### Required task 1
Print everything from "At home, I have" down to "safely returned home." in the Memorial Day speech, keeping every word and mark the same.

---- Selection

Rendezvous With Destiny
Jeanne Harris Weaver, Memorial Day, 2012
Riversview Park, Cocoa, FL
A Rendezvous With Destiny
Jeanne Harris Weaver
Memorial Day Speech, 2012
City of Cocoa, FL, Riverview Park
Good morning. My best wishes to you for a very special Memorial Day; a day when we honor those men and women, who, with valor, fought and died for the freedoms offered to us by our great nation.
At home, I have a small flag made of parachute silk. It has a red border around a white center. On the white center are four blue stars. My Grandmother proudly hung that flag in her window to represent her four sons. Each enlisted in a different branch of the military service during WWII. All four sons safely returned home.
When my son, Todd, as a freshman in college, joined the Virginia Army National Guard in 2002, and was deployed to Iraq, I investigated whether or not this tradition of the Blue Star moms still existed. It did. I hung a Blue Star flag in my window. In 2008, after Todd graduated from college, he was commissioned into the Army and was deployed to Afghanistan. I again hung that Blue Star flag in my window. In the early days after he was killed I remember thinking: What happens now? What happens to my Blue Star flag? My son is no longer fighting for our freedoms. What do I do with my Blue Star flag?

--------
---- Data excerpts

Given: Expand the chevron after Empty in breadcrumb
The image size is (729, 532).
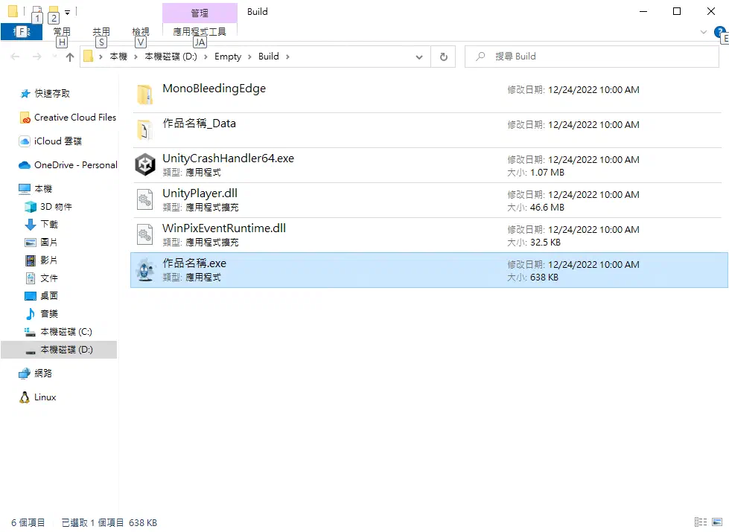Looking at the screenshot, I should pos(249,57).
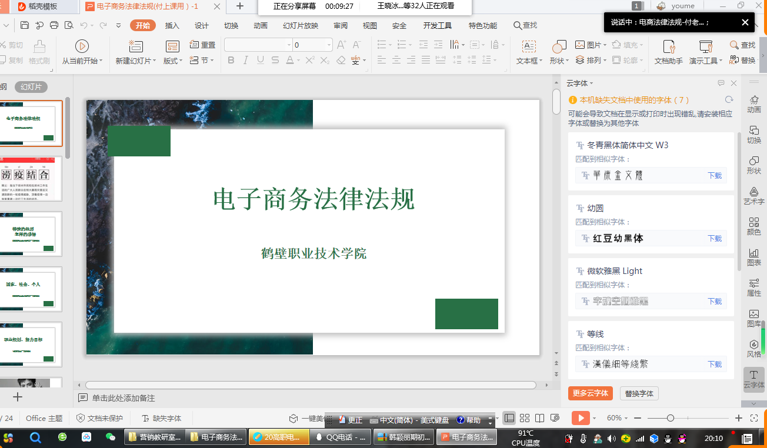Viewport: 767px width, 448px height.
Task: Click 从当前开始 slideshow play icon
Action: 82,46
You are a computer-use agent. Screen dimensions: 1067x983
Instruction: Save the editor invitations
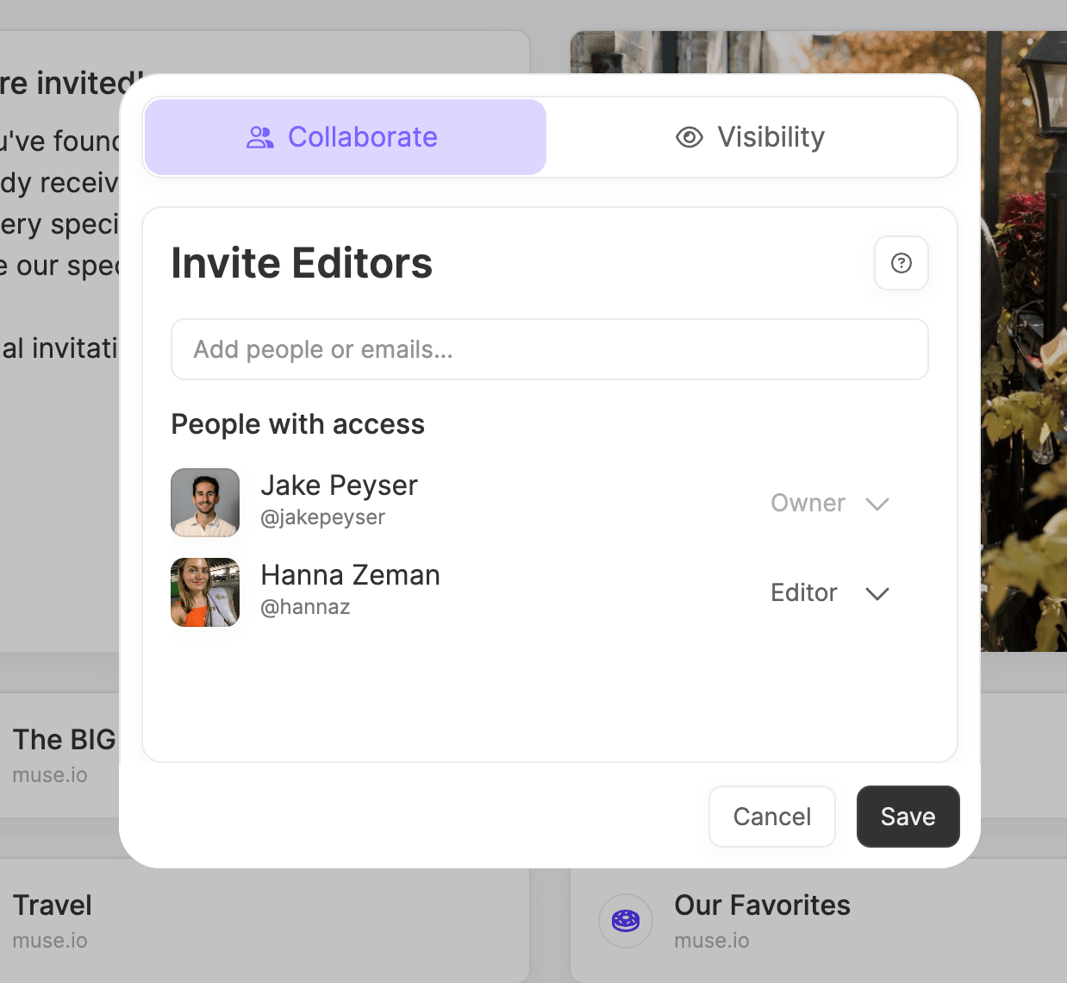point(908,816)
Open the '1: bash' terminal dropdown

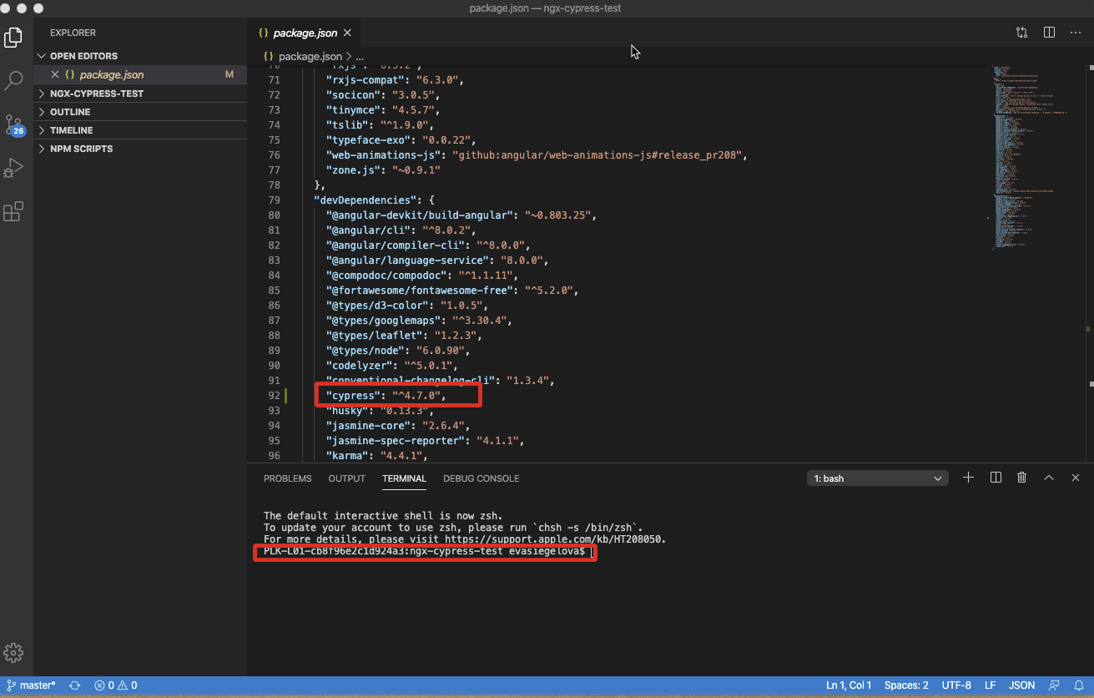coord(877,478)
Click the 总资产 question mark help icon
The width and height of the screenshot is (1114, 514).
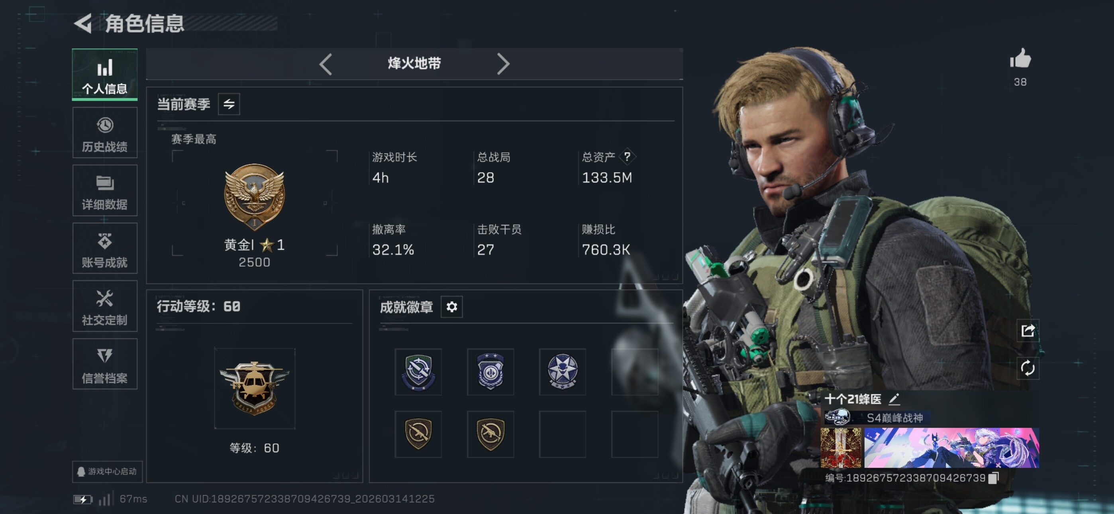(627, 157)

--------

### Required task 2
Output every line of the listing above, unchanged, but leave the pictures out.

### Answer 1
At home, I have a small flag made of parachute silk. It has a red border around a white center. On the white center are four blue stars. My Grandmother proudly hung that flag in her window to represent her four sons. Each enlisted in a different branch of the military service during WWII. All four sons safely returned home.

### Answer 2
Given: Expand the chevron after Empty in breadcrumb
The image size is (729, 532).
Looking at the screenshot, I should pos(249,57).
Viewport: 767px width, 448px height.
Task: Click 从当前开始 slideshow play icon
Action: 82,46
You are a computer-use agent. Screen dimensions: 1067x983
Instruction: Save the editor invitations
point(908,816)
Open the '1: bash' terminal dropdown

coord(877,478)
Click the 总资产 question mark help icon
The width and height of the screenshot is (1114, 514).
(627, 157)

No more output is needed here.